Z życia wzięte… czyli o zastawianiu biurokratycznych pułapek

LIPIEC 2014

-„Ale ja nie jestem w tej chwili zameldowana na Białołęce.” - „Ale mieszkasz tu?” -„Tak oczywiście. Co więcej kupiłam tu drugie już mieszkanie i wkrótce odbieram klucze.” -„To nie ma sprawy, najważniejsze, że tu mieszkasz.”   - Właściwie trudno odmówić słuszności i poprawności tej odpowiedzi i całej rozmowy przedwyborczej pewnej kandydatki na radną i członka pewnej organizacji partyjnej funkcjonującej na Białołęce, obecnie Radnego.  Ta wymiana zdań miała swą kulminację 1.10.2014, kiedy to w/w młodzieniec zaproponował w/w kandydatce umieszczenie w rejestrze wyborczym w jego domu na Białołęce. TA omamiona rycerskością ONEGO kandydatka nie przeczuwała, że ten sam przemiły Radny, niecały rok później - 22 09.2015 doniesie na ową kandydatkę, że ONA u niego już nie mieszka… od 1.01.2015r… Przez 9 miesięcy nie zauważył, że wówczas już Radna, z nim nie mieszka? Czy dojrzewał do decyzji?
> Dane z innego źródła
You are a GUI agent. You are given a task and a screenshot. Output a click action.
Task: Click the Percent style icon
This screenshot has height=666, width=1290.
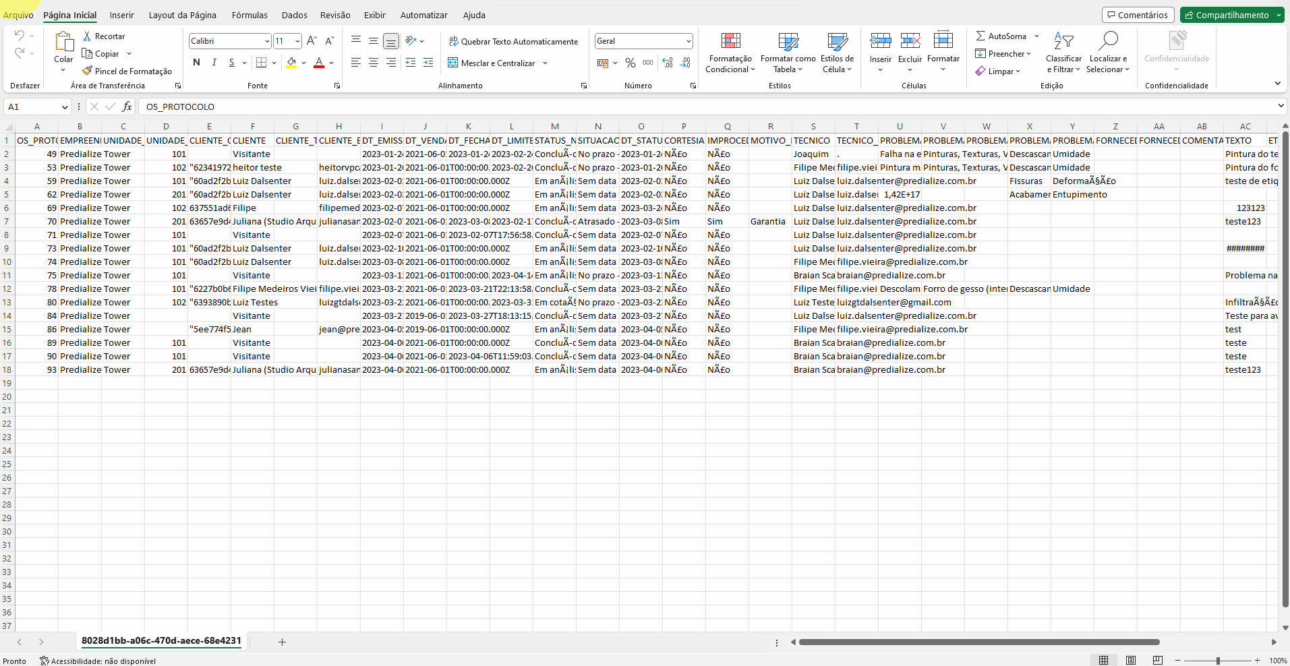(x=630, y=63)
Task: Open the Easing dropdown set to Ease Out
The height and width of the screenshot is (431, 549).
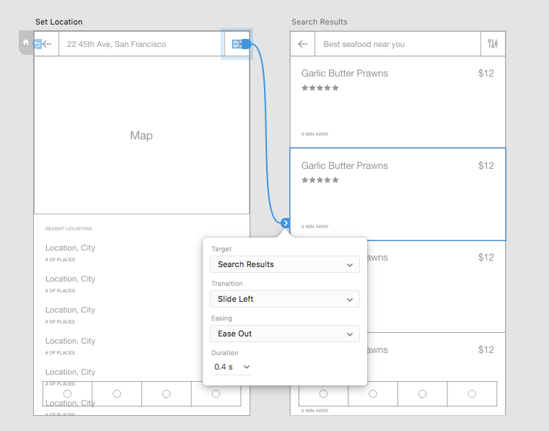Action: [x=284, y=334]

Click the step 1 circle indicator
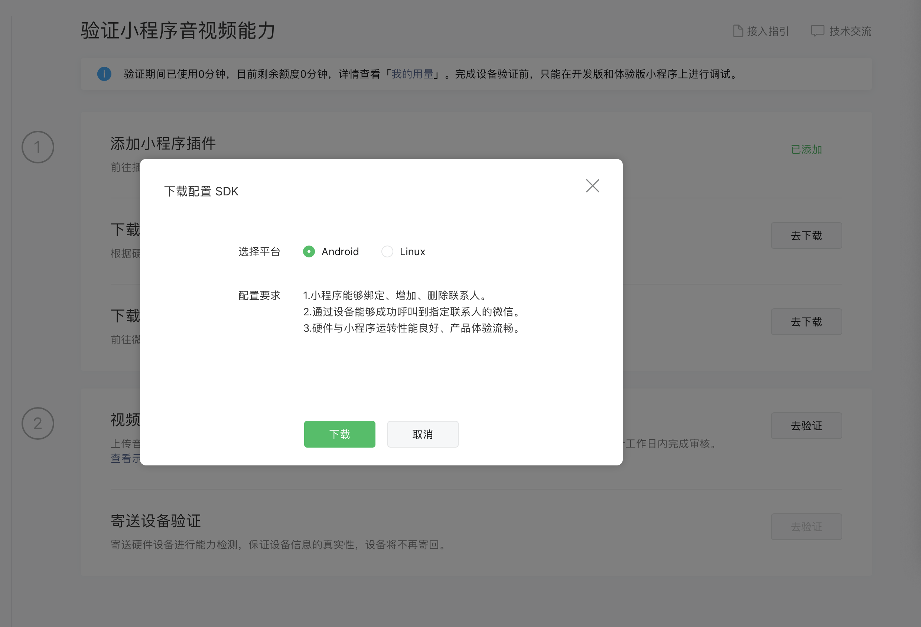pyautogui.click(x=38, y=147)
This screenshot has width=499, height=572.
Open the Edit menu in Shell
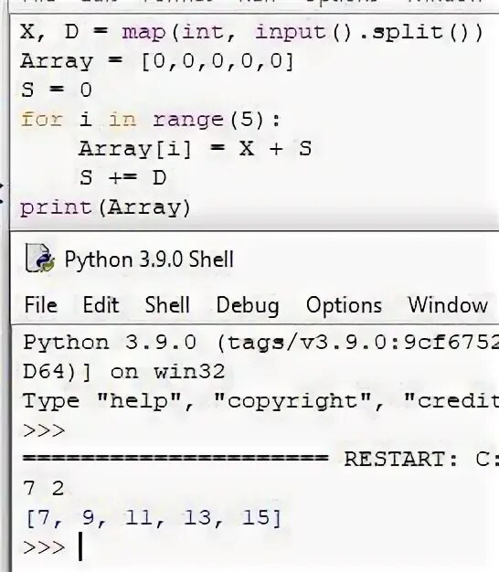click(101, 305)
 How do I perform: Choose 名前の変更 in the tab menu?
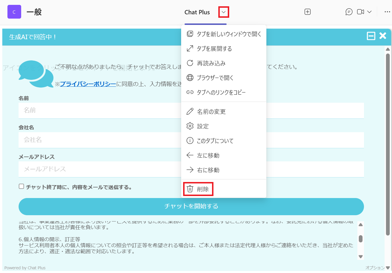tap(211, 112)
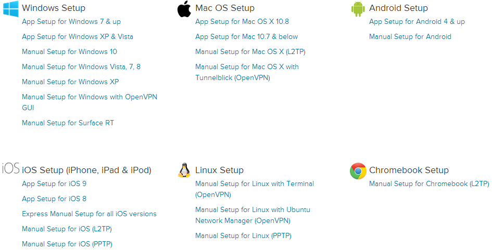Open Mac OS X Tunnelblick OpenVPN setup

pyautogui.click(x=247, y=72)
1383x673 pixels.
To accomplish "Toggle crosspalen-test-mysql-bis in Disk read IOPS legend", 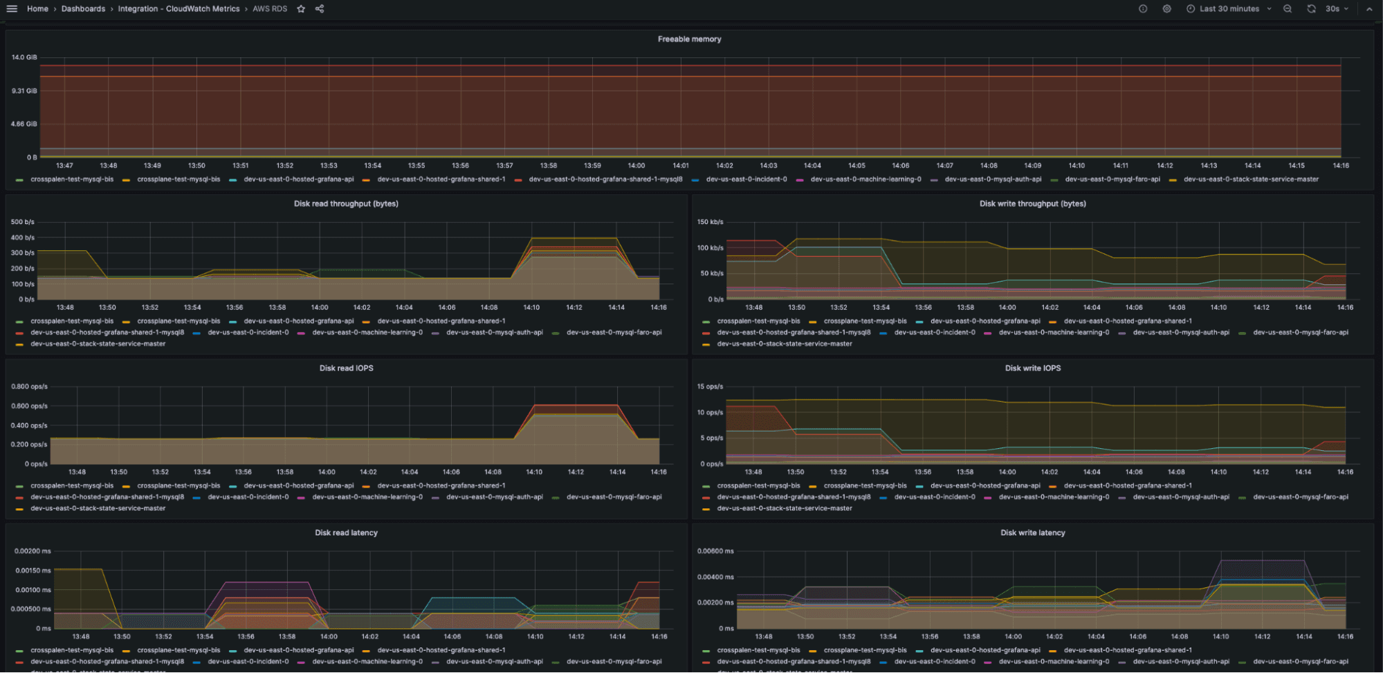I will (73, 486).
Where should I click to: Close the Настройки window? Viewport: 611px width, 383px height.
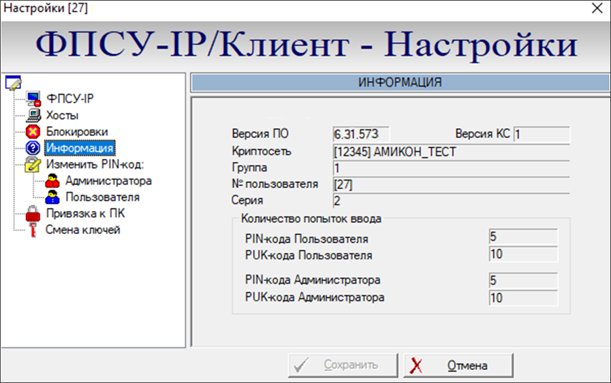coord(595,8)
Ale zanim do tego dojdzie cofnijmy się na chwilę do marca 2014, by poznać kilka faktów i może pobrać krótką lekcję z biurokratycznej i życiowej zawiłości prawa i zdarzeń…

POCZĄTEK ZMIAN

Na Zielonej Białołęce mieszkam od czerwca 2003 roku. Na Derbach 1 spędziłam ponad 10 lat mojego życia. Tu urodziła się moja córka, tu poznałam wielu ciekawych ludzi, tu pracowałam w zarządzie wspólnoty mieszkaniowej. Tu poczułam więź z Białołęką jako dzielnicą i postanowiłam związać z nią swoje dalsze losy, ale już w nieco większym mieszkaniu. W marcu 2014 podpisałam umowę deweloperską kupna nowego mieszkania (na Białołęce – dwie przecznice dalej), by już w lipcu 2014 roku móc odebrać klucze. W maju 2014 sprzedałam swoje poprzednie mieszkanie, które miałam opuścić do grudnia 2014. Jak widać dość nudne, ale spójne fakty.
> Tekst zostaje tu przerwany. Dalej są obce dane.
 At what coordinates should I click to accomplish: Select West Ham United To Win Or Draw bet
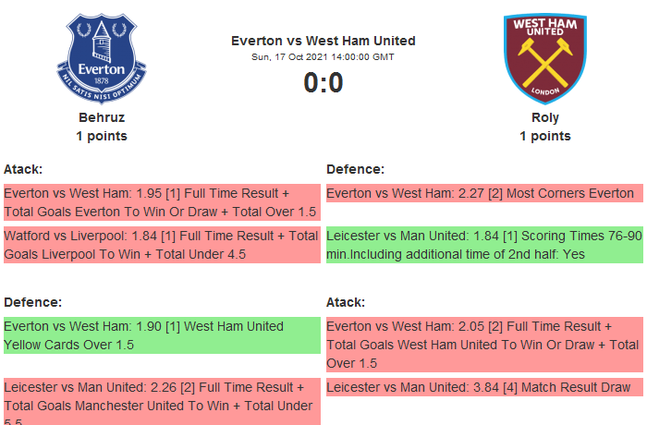[x=482, y=345]
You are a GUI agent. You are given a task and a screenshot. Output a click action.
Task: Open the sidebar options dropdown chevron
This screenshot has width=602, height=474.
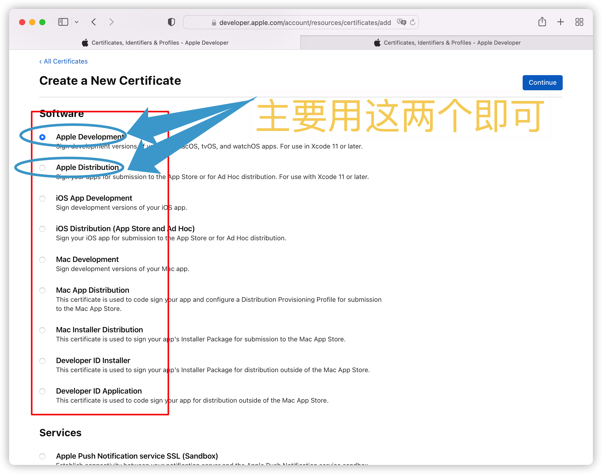pyautogui.click(x=77, y=22)
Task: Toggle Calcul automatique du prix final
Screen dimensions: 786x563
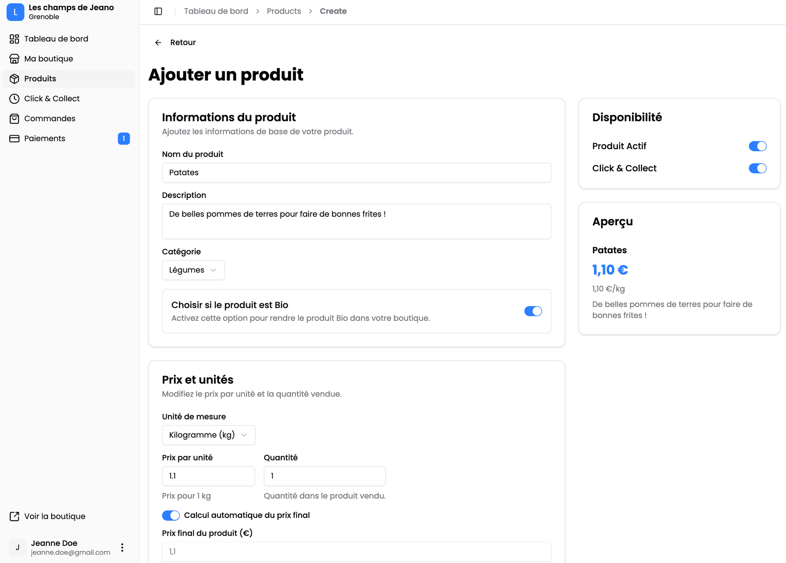Action: point(171,515)
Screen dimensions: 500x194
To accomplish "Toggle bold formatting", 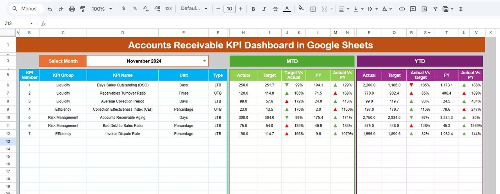I will tap(253, 9).
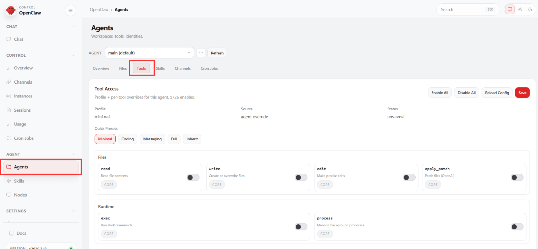The image size is (538, 249).
Task: Toggle the read file contents tool
Action: [x=193, y=177]
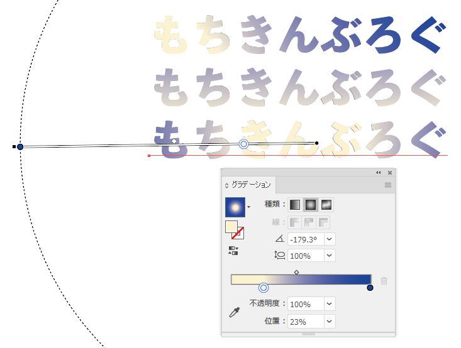Screen dimensions: 461x348
Task: Click the reverse gradient icon
Action: (233, 251)
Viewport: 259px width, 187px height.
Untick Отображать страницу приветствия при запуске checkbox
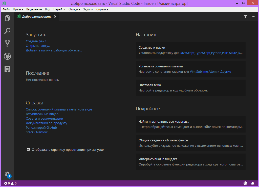[x=28, y=149]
„BEZDOMNOŚĆ NOWOBOGACKICH”

Wymeldowałam się ze sprzedanego mieszkania, bo taki był wymóg formalny przy podpisywaniu aktu notarialnego sprzedaży, ale nie miałam się gdzie zameldować, bo jeszcze nie miałam aktu własności nowego mieszkania. I tak po raz pierwszy stałam się „bezdomna”. Ale przecież wkrótce miałam się zameldować w nowym mieszkaniu…  to miała być chwila…  Wszystko wydawało się świetnie skoordynowane i zaplanowane….
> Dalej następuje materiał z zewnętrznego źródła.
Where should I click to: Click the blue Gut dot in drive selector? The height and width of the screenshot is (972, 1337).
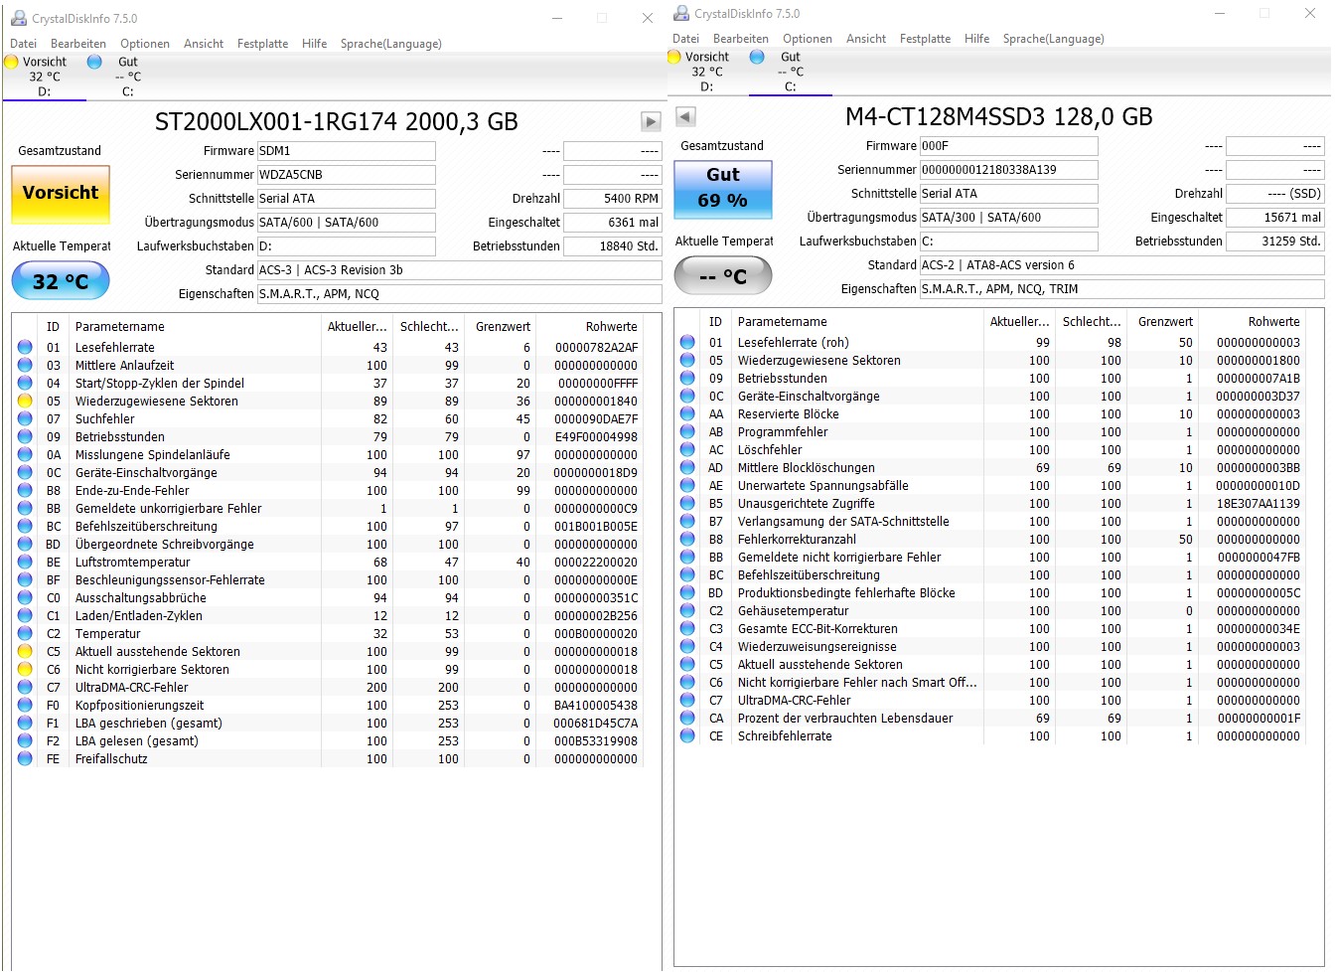(x=94, y=61)
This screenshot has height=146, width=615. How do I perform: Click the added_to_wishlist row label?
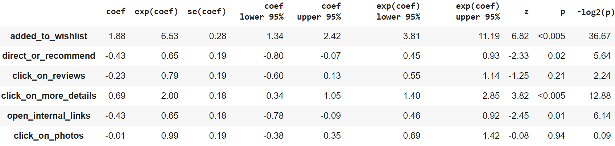(49, 36)
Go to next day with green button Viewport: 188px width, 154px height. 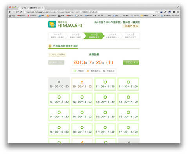[x=131, y=62]
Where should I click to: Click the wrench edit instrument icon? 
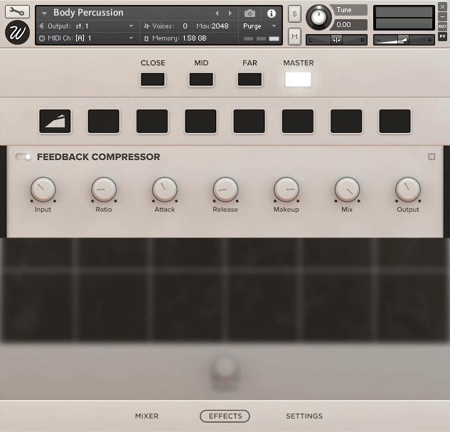pos(17,12)
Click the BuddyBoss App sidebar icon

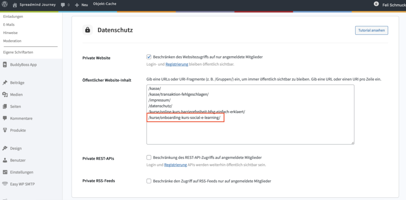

CZY BEZDOMNY MOŻE MIEĆ PRAWO JAZDY?

Niestety już w czerwcu 2014 zaczęły się schody, mijały miesiące, a developer podawał coraz to nowe terminy odbioru. W grudniu 2014 zmuszona byłam wynająć mieszkanie przejściowe (również na Białołęce). Co więcej, w związku ze zmianą i nie tylko…  okazało się, że muszę wyrobić nowe dokumenty: dowód osobisty i prawo jazdy. Udało mi się wyrobić dowód osobisty bez adresu. W naszym kraju można nie mieć adresu, a można mieć dowód osobisty. Niestety prawa jazdy już nie. Stanęłam przed konkretnym problemem. Właściciel wynajmowanego przeze mnie mieszkania zastrzegł w umowie brak możliwości zameldowania. Potrzebowałam prawa jazdy, bo jazda samochodem to jeden z moich obowiązków służbowych. Zmuszona byłam poprosić znajomych o możliwość zameldowania się czasowego u nich (na Białołęce). Wierzyłam, że deweloper szybko zakończy inwestycję. Dałam mu pół roku (do czerwca 2015).

KOŃCA NIE WIDAĆ

W tym czasie spadały na tą inwestycję i dewelopera kolejne „klęski żywiołowe”,  a wszystko co mogło się nie udać, nie udało się. Mieszkanie było zalewane z dachu, w pokoju dziecka pojawiła się pleśń na ścianie, wykonano wadliwą instalację elektryczną, sprzedano mi, już wcześniej sprzedane miejsce parkingowe, mieszkanie okazało się o 2 m2 mniejsze niż umowa zakładała, deweloper uchylał się od płacenia kar umownych, a przeniesienie własności podpisywano przez 2 miesiące, bo albo bank albo developer nie  dostarczali stosownych dokumentów. Groteskowa komedia pomyłek. Jeszcze we wrześniu 2015 nie było widać końca… Zbliżały się wybory parlamentarne, w których chciałam wziąć udział. Po raz kolejny skorzystałam z życzliwości ludzi. Zameldowałam się u koleżanki, albowiem poprzedni czasowy meldunek wygasł. Skorzystałam z mojego konstytucyjnego prawa - wzięłam udział w wyborach parlamentarnych, będąc zameldowana czasowo w nowym miejscu (także na Białołęce), bo już wiedziałam, że uprzejmy Radny usunął mnie z rejestru wyborców w jego domu, ale nie wiedziałam jeszcze co się za tym kryje.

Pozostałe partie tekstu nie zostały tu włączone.